Poll: Republicans' Handling Of Shutdown Increasingly Unpopular

Americans Increasingly Unhappy With Republican Handling Of Shutdown

The government shutdown isn't winning anyone in Washington points with the public -- but Republicans are faring the worst, according to new polls.

A Washington Post/ABC poll released Monday found that while the public's ratings for the president and both parties in Congress remain negative, disapproval of Republicans has grown in the past week. Seventy percent of Americans now disapprove of how Republicans in Congress are handling budget negotiations, up from 63 percent last week.

A Pew Research poll also released Monday found that 38 percent of Americans blame Republicans more for the shutdown, while 30 percent blame Obama, and 19 percent blame both sides.

A third poll by CNN/ORC found that majorities of Americans are angry at everyone involved with the shutdown: Sixty-three percent say they're angry at Republicans, 57 percent say they're angry at Democrats, and 53 percent say they're angry at Obama.

The ongoing shutdown has done nothing to improve the parties' opinions of each other. According to the ABC/Post poll, just 10 percent of Republicans approve of either Obama's or Democrats' approach toward the negotiation. Only 8 percent of Democrats approve of the Republicans in Congress, the poll found.

Neither party is entirely coalescing around its own politicians, either. Only 52 percent of Republicans approve of their own party's work in Congress. Democrats give their party slightly better marks, with 77 percent approving of the president's work on the budget, and 62 percent approving of Democrats in Congress.

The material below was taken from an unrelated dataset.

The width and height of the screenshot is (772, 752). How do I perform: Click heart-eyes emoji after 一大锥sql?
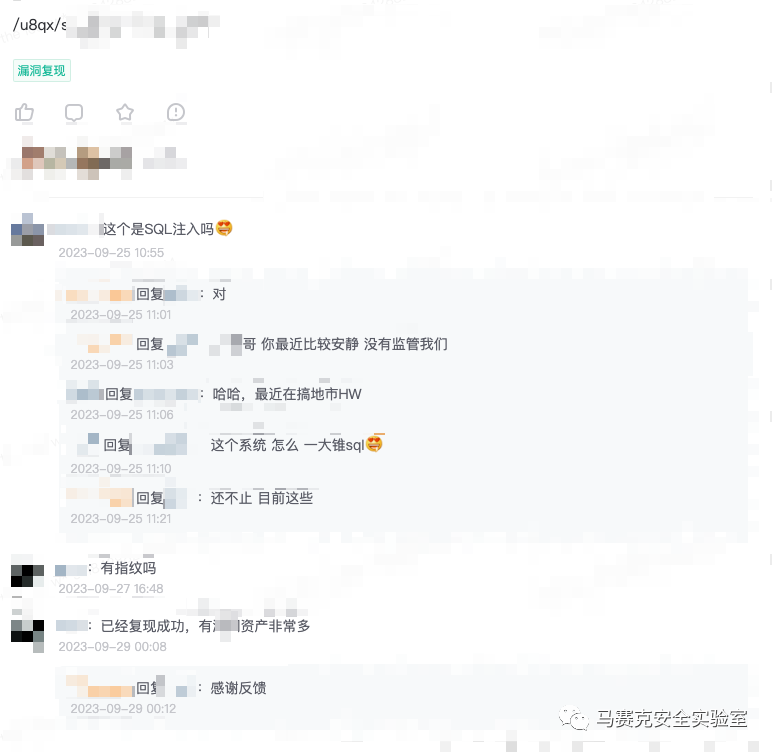point(375,444)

"The wide unpopularity of Republicans in Congress in budget talks is in large part due to a schism within Republicans themselves," the Post's Scott Clement and Peyton M. Craighill write. "By 59 to 39 percent, conservative Republicans approve of the way their party’s members of Congress have handled budget negotiations in combined interviews over two weeks. But Republicans who identify as moderate or liberal split narrowly: 44 percent approval to 49 percent disapproval."

Republicans who identify as "very conservative" are even more in favor of the GOP's current approach, with 68 percent approving, according to the ABC/Post poll.

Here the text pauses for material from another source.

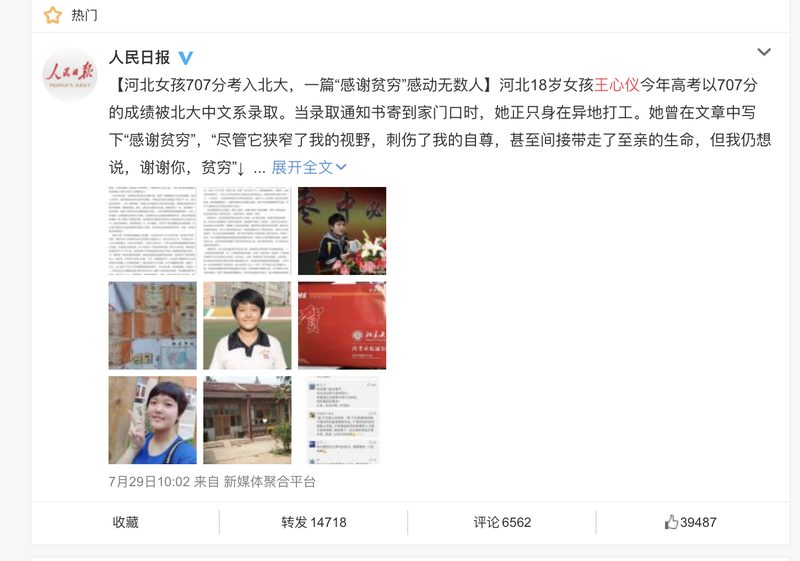Open the post options chevron menu
Image resolution: width=800 pixels, height=561 pixels.
764,52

Few Americans on either side of the aisle, however, want to see their party compromise. In the Pew Research poll, 77 percent of Republicans, but just 18 percent of Democrats, said that Obama should agree to a deal that includes changes to his health care law. In contrast, 75 percent of Democrats and only 14 percent of Republicans said that GOP lawmakers should agree to a deal that makes no changes to the health care law.

The Post/ABC poll surveyed 1,005 adults between Oct. 2 and Oct. 6. The Pew Research poll surveyed 1,000 adults between Oct. 3 and Oct. 6, while the CNN/ORC poll surveyed 1,009 adults on the same dates. All three used live telephone interviews.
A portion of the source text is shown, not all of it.